P. Sam Koshy, J
1. The present appeal under Section 173 of the Motor Vehicles Act has been filed by the insurance company against the award dated 24.03.2012
passed by the Additional Motor Accident Claims Tribunal, Kabirdham (in short, the Tribunal) in Claim Case No.85/2010. Vide the impugned award,
the Tribunal has awarded compensation of Rs.2,85,000/- along with interest @ 9 percent per annum from the date of application.
2. The challenge to the award is on the ground that there was a clear breach of policy conditions. According to appellant, it was a case where the
policy which was issued in respect of the offending vehicle i.e.
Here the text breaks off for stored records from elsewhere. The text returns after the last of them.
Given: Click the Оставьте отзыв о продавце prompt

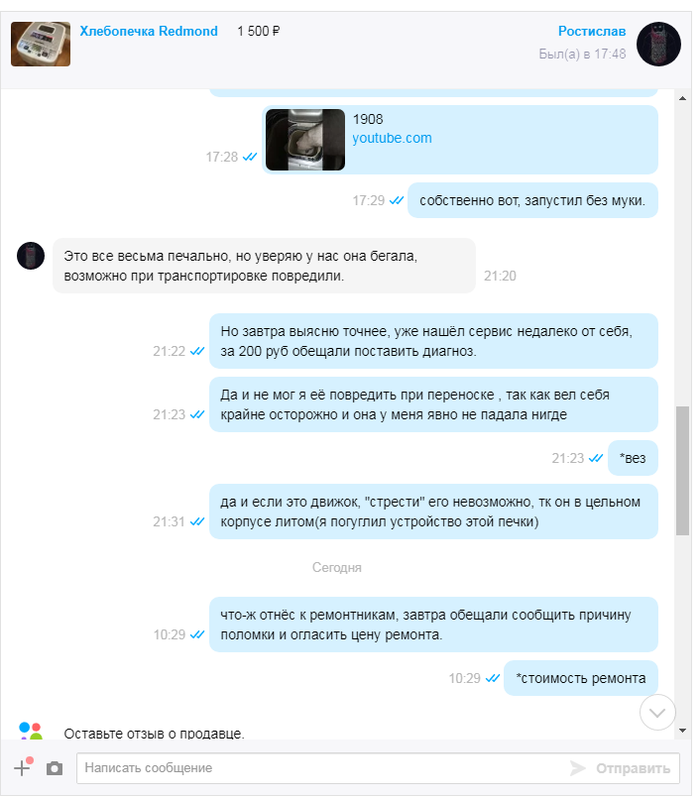Looking at the screenshot, I should (154, 733).
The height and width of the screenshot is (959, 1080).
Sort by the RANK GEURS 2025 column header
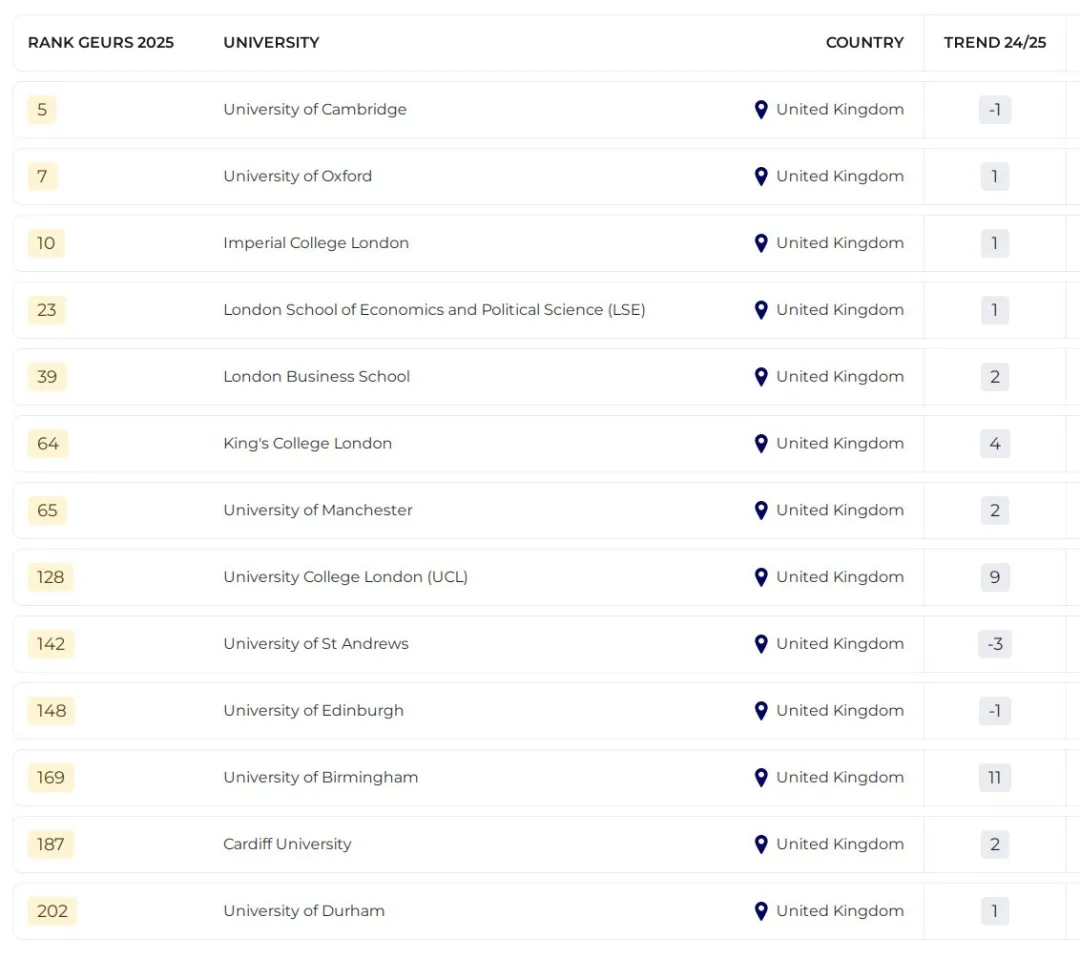click(x=101, y=43)
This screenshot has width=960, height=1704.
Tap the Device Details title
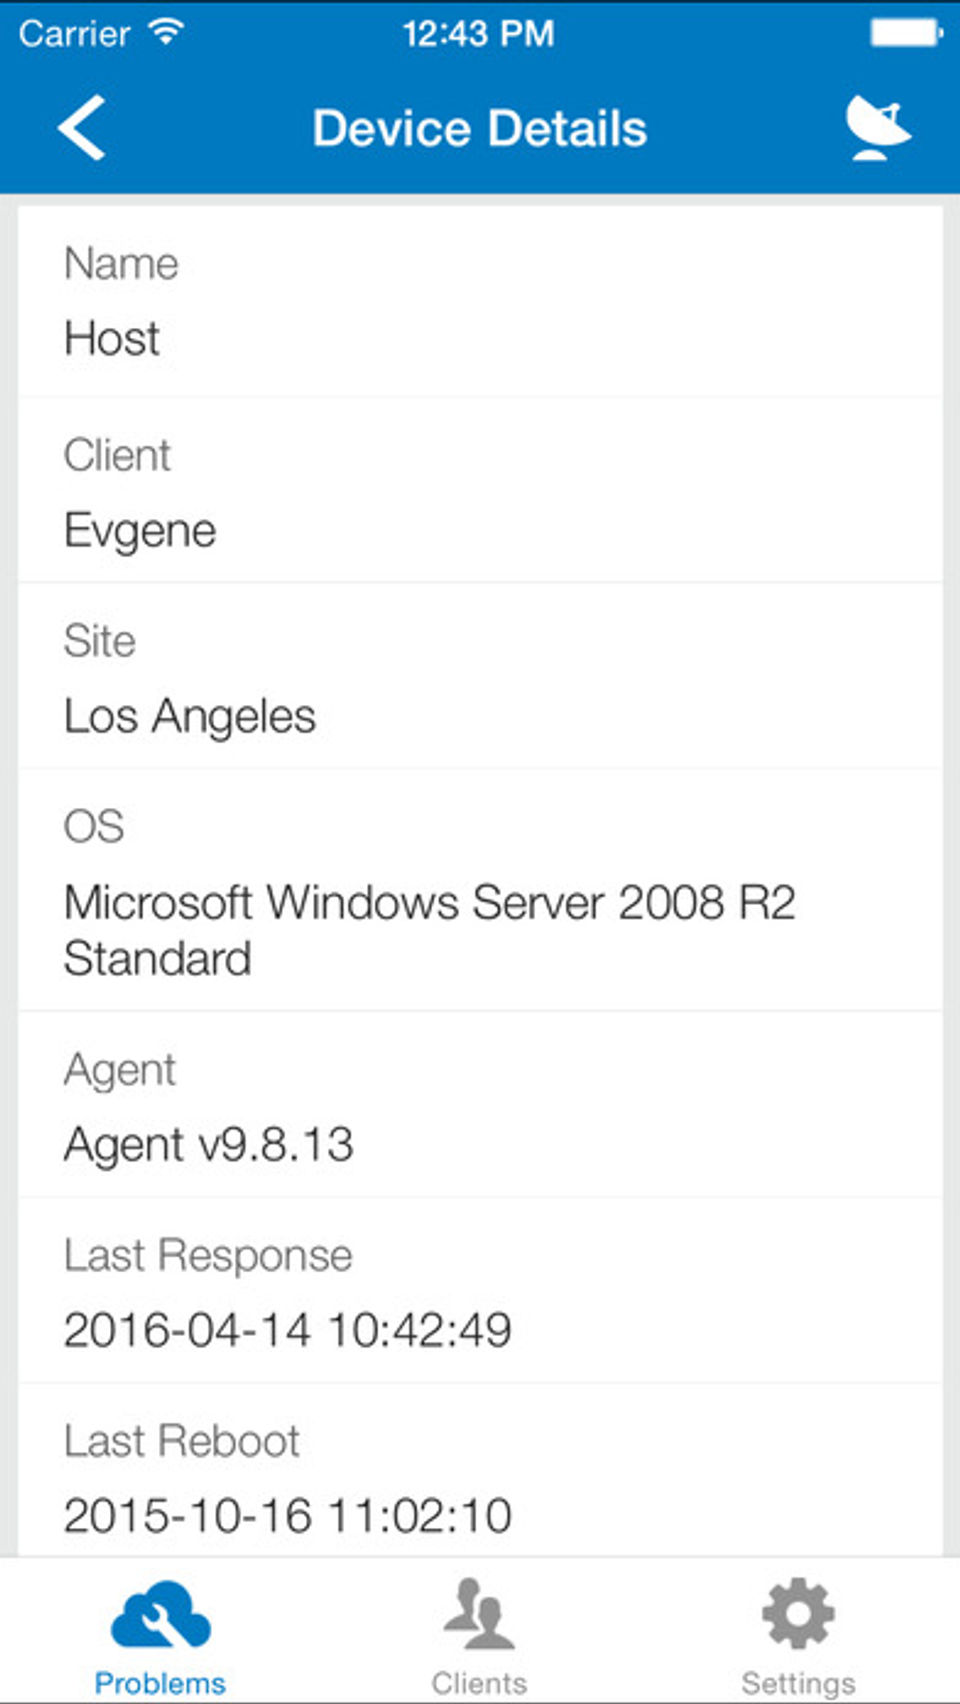[480, 129]
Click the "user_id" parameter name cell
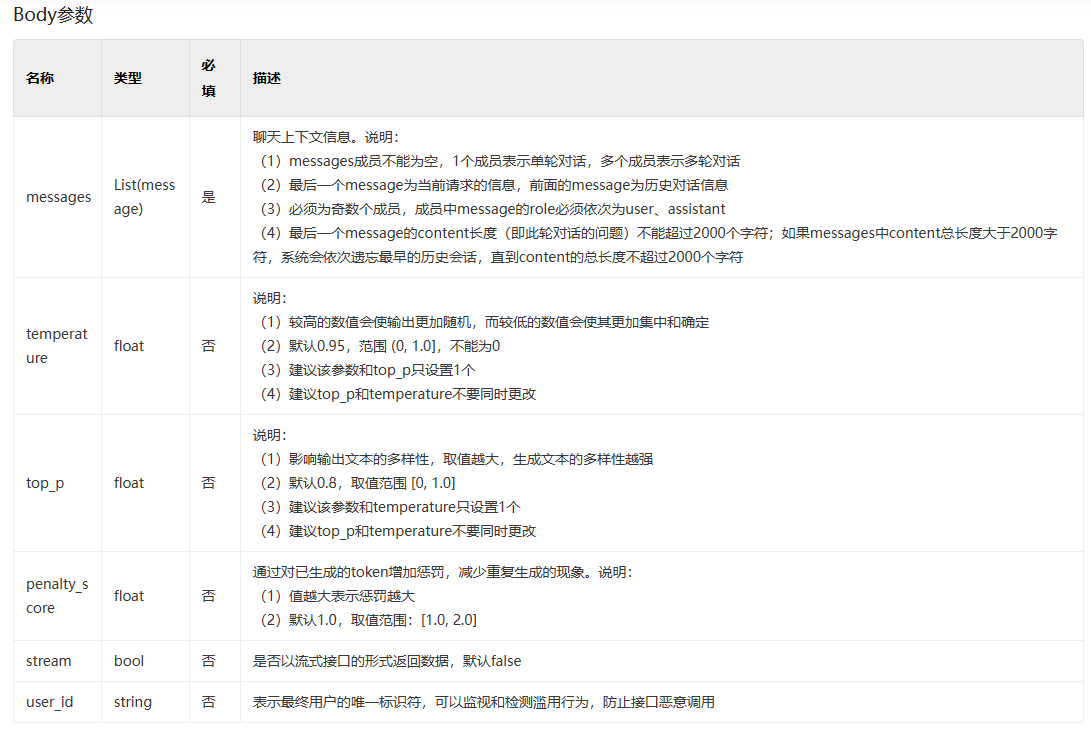This screenshot has height=730, width=1091. (50, 702)
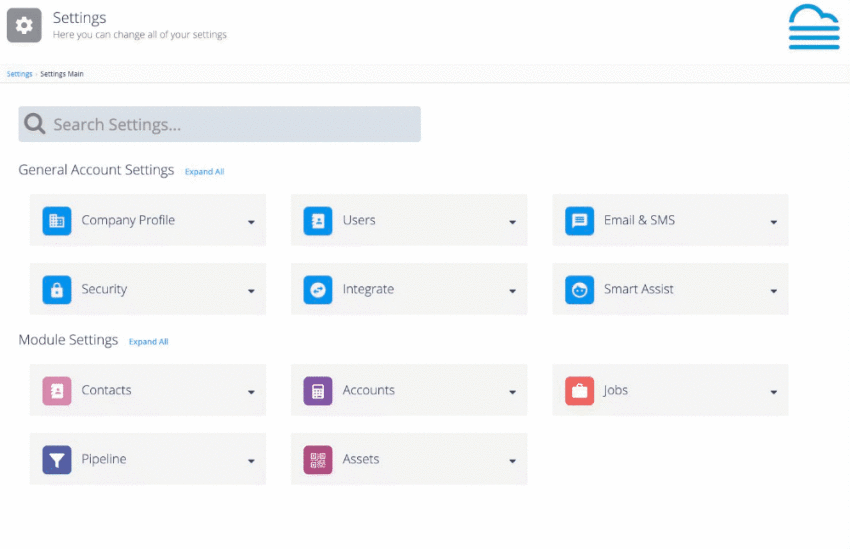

Ex. NA-2-C was covering the risk of 2+1 persons. It was a truck involved in the
accident. The deceased person was sitting on the body of the Truck when the accident occurred which was not permissible, and therefore, the
insurance company should not be held liable for covering the risk of person sitting on the body of the Truck. It was the contention of the appellant that
the insurance company would cover the risk of person sitting in the Cabin of Truck.
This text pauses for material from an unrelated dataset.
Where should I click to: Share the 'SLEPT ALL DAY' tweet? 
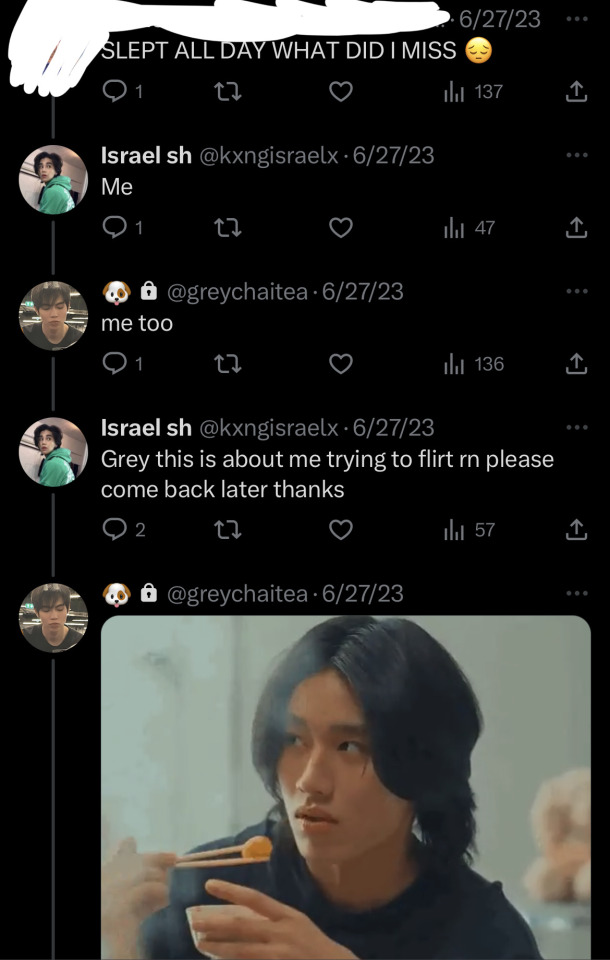[575, 92]
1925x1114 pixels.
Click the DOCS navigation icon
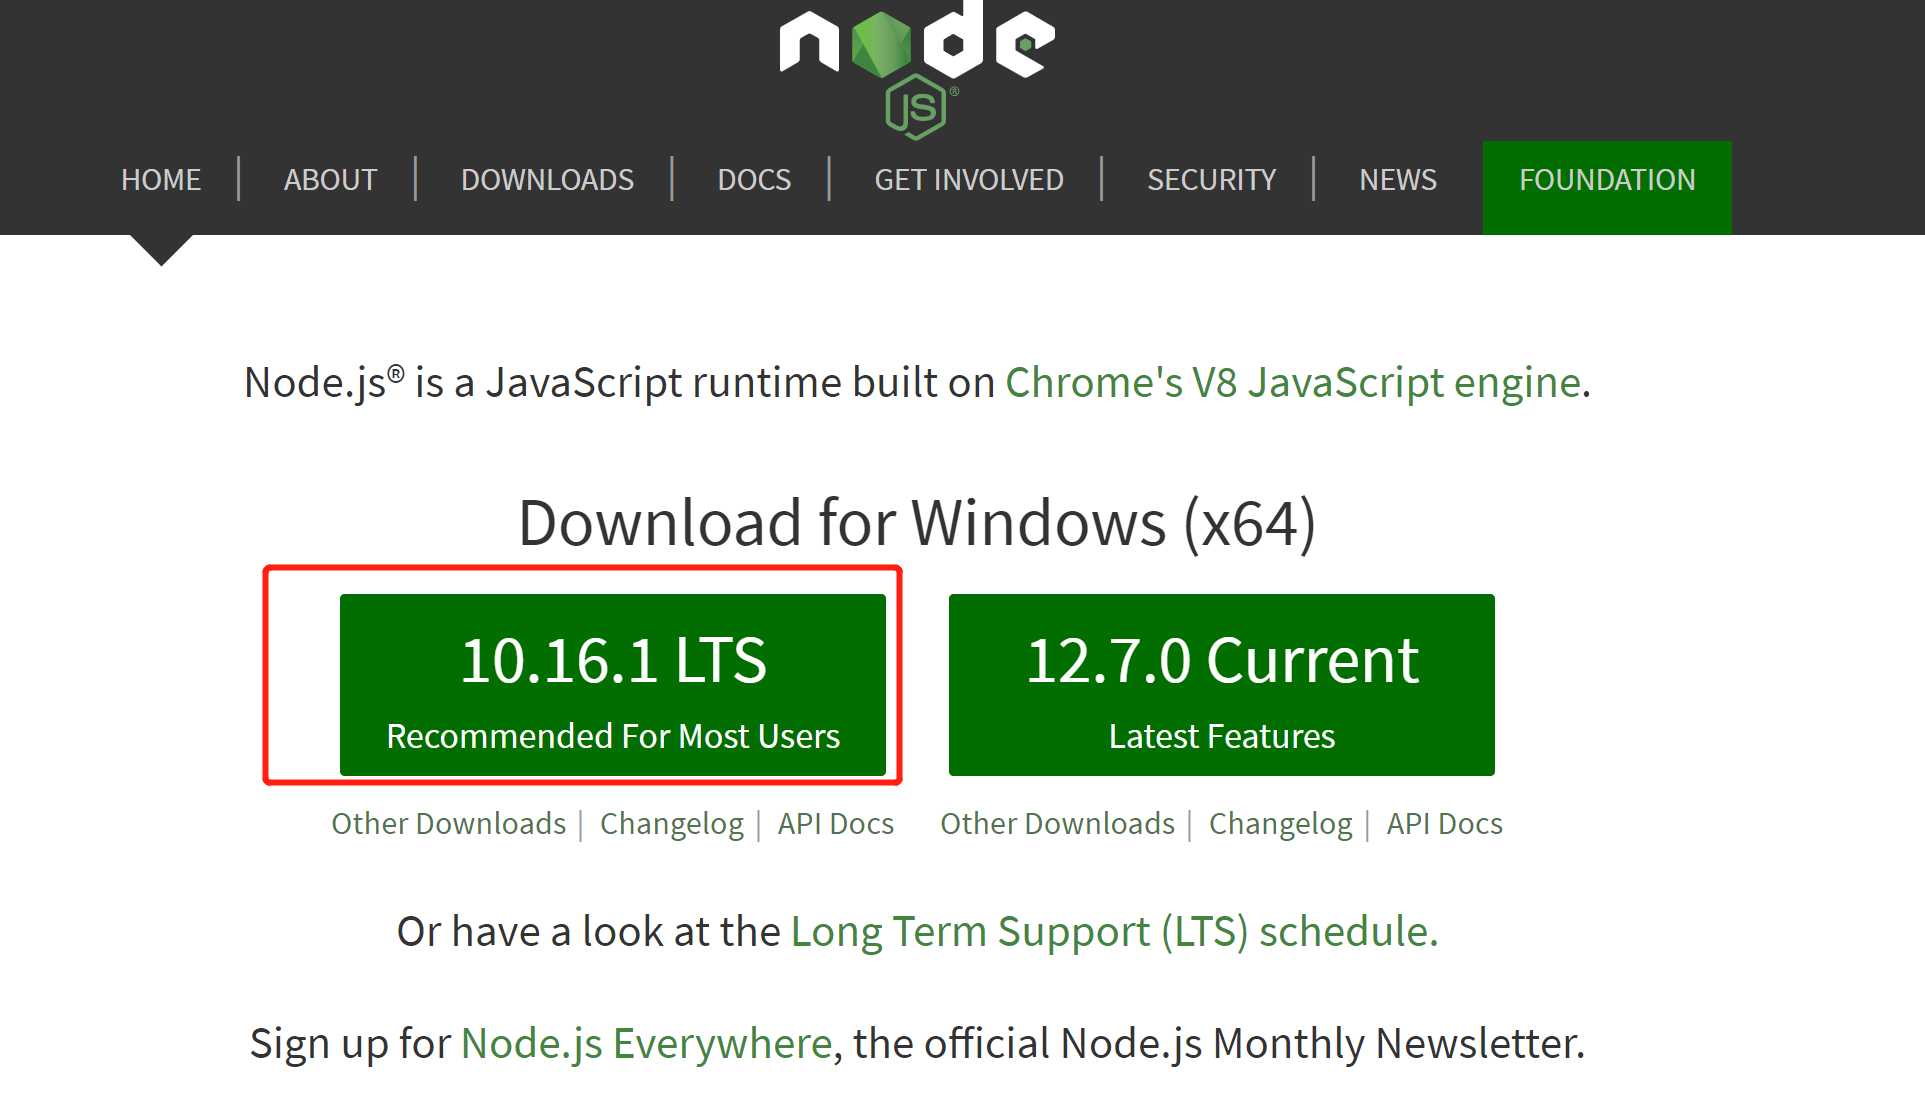coord(753,179)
3. A perusal of record would show that there was no sufficient evidence to show or brought on record with which it can be conclusively held that the
deceased was sitting on the body of the Truck. It is a case where the Truck involved in the accident had turned turtle resulting in to death of the
deceased. The place where the deceased was sitting was not established before the Tribunal. Moreover, the policy issued was covering the risk of
2+1 inclusive of driver and thus with the aforesaid facts, the Tribunal has fastened the liability upon the insurance company.
4. The insurance company could only lead evidence of one Vijay who has admitted before the Tribunal that he was not an eyewitness to the incident
and that there is no deposition on behalf of any of the eyewitness to establish that the deceased was sitting on the body of the Truck at the time of
accident.
5. Under the given circumstances, this court is of the opinion that no strong case has been made out by the appellant-insurance company to interfere
with the award impugned.
6. The appeal thus being devoid of merit deserves to be and is hereby dismissed.